** MATERIAL PROVIDED follows **

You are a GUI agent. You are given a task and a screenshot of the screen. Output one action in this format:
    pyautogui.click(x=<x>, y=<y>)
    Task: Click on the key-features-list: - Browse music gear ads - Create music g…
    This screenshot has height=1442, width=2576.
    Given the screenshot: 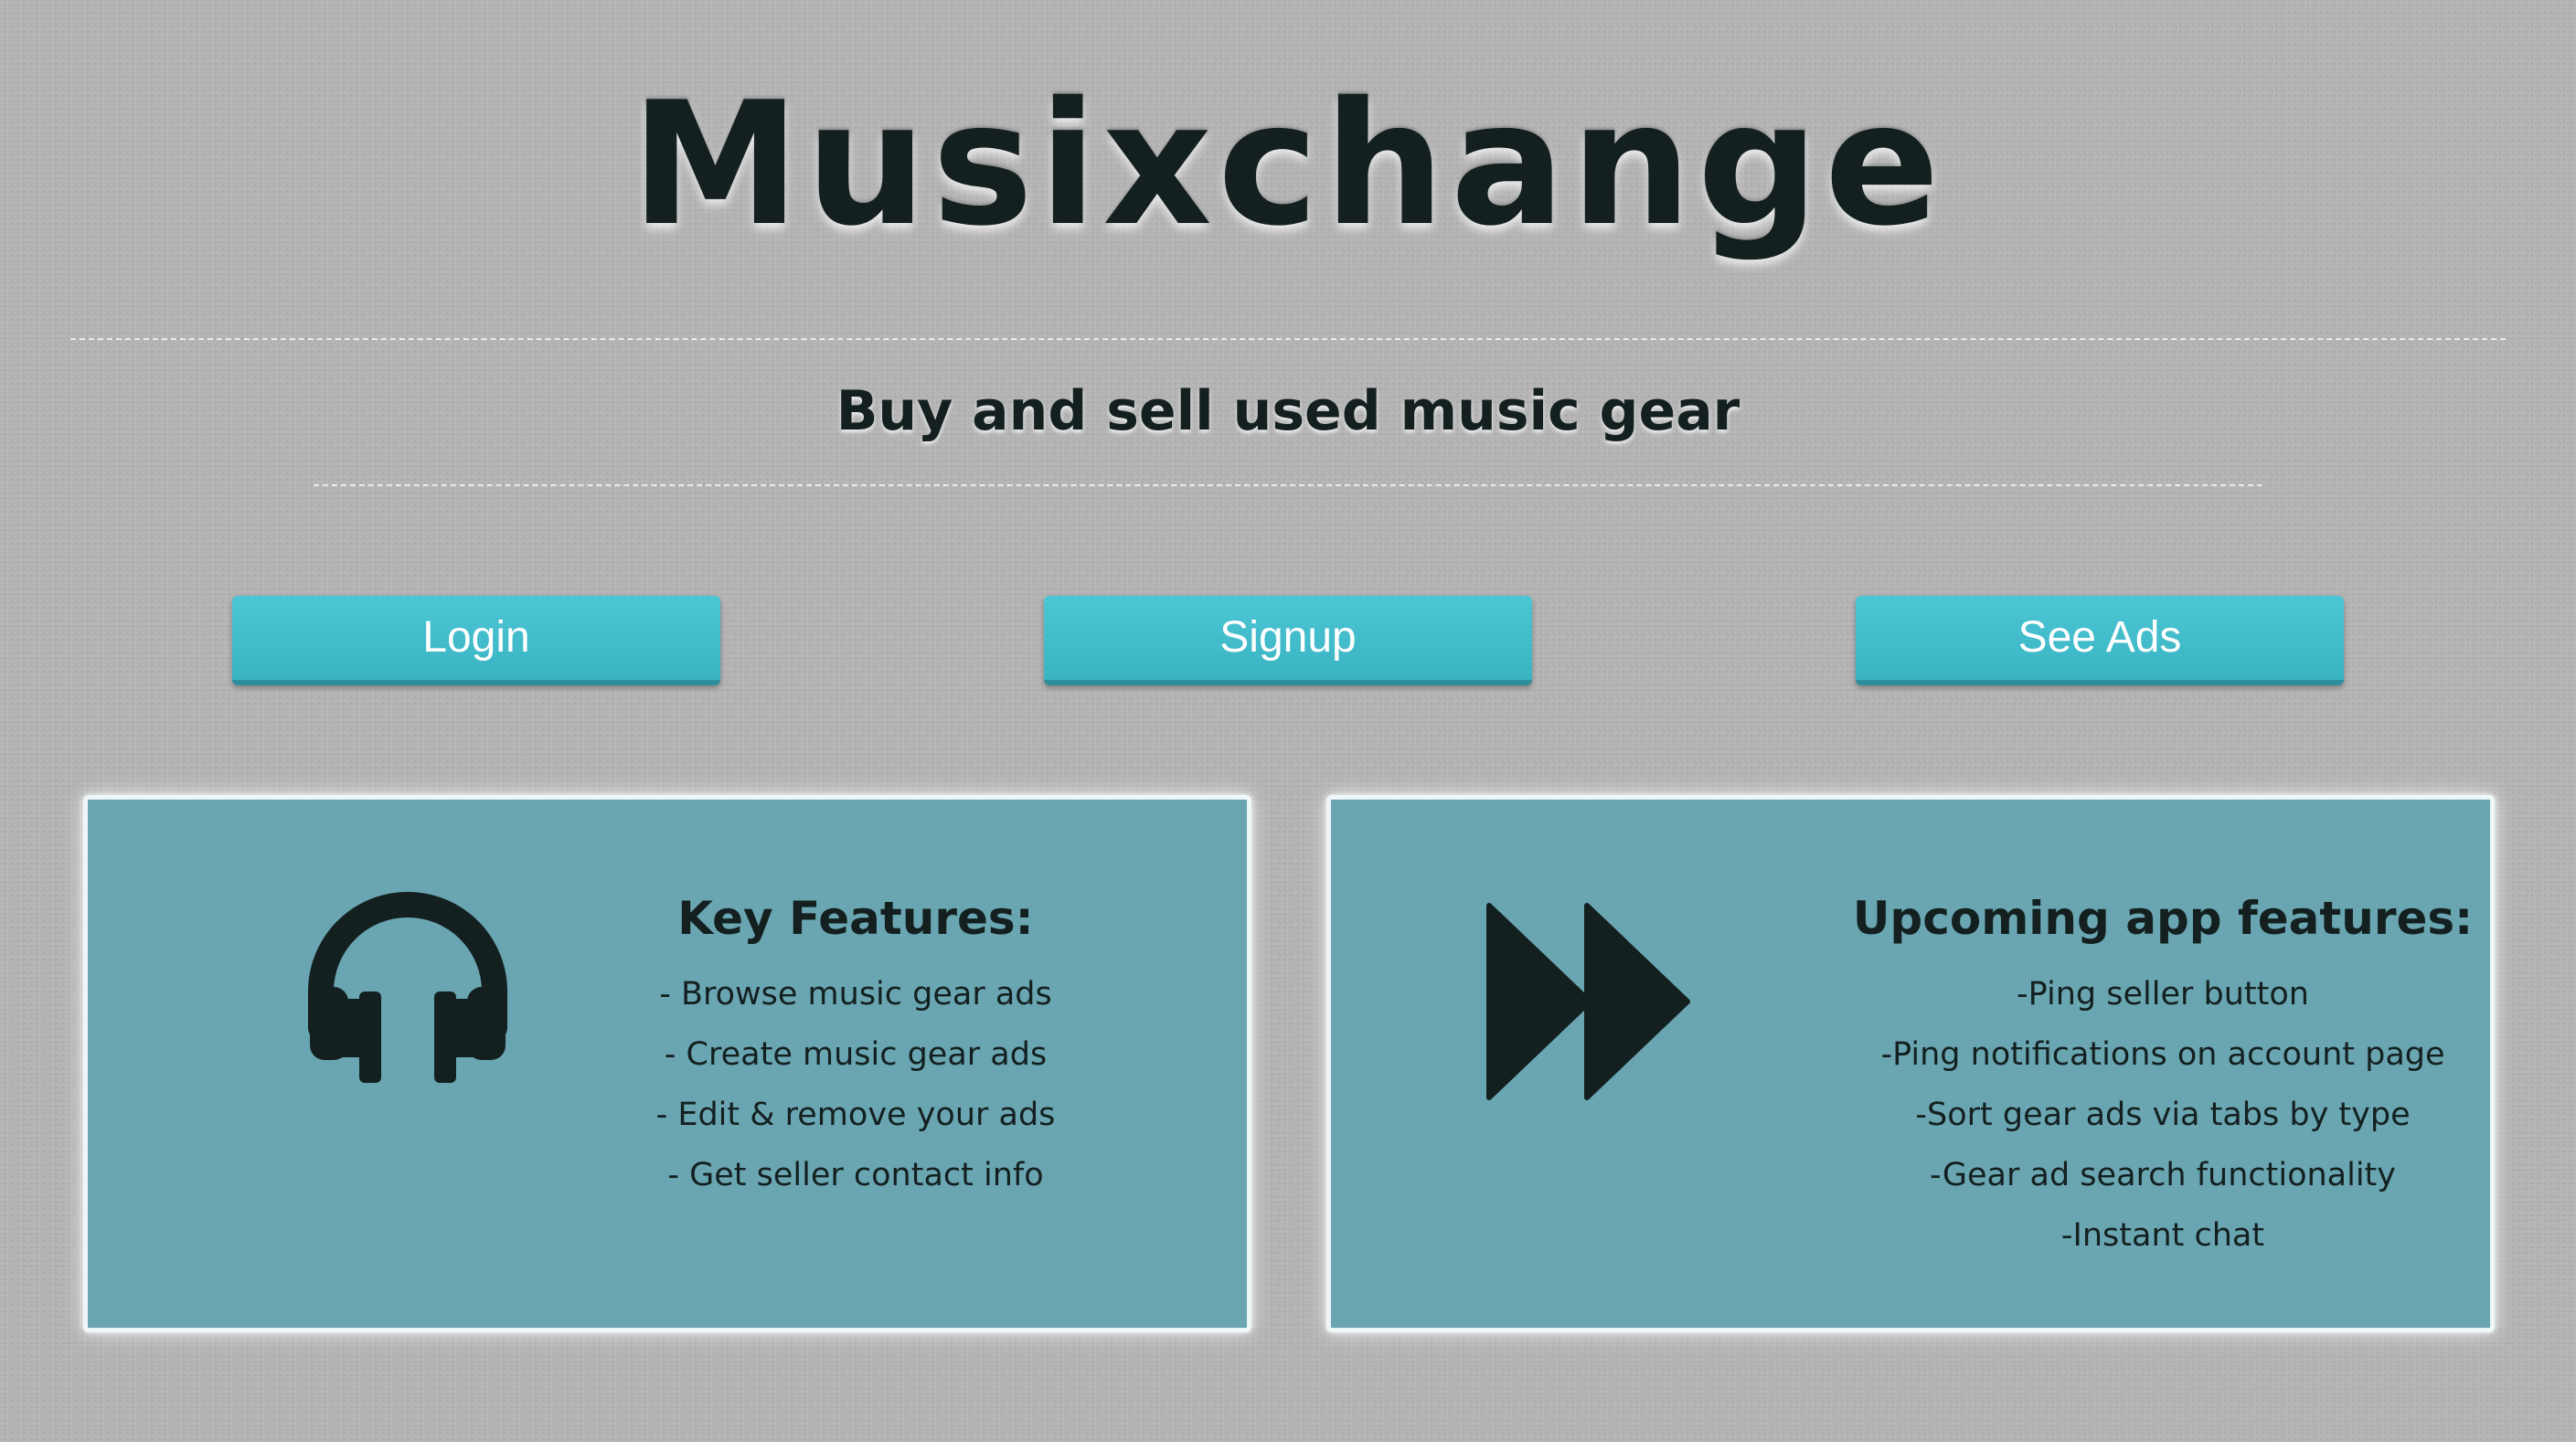 What is the action you would take?
    pyautogui.click(x=856, y=1084)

** End of MATERIAL PROVIDED **

WHAT THE EXERCISE ASKS:
Rewrite the rows from the very top through the line containing "This screenshot has", switching "screenshot" to "screen image" and leaving everything else unchanged.

RESPONSE TO THE TASK:
You are a GUI agent. You are given a task and a screen image of the screen. Output one action in this format:
    pyautogui.click(x=<x>, y=<y>)
    Task: Click on the key-features-list: - Browse music gear ads - Create music g…
    This screen image has height=1442, width=2576.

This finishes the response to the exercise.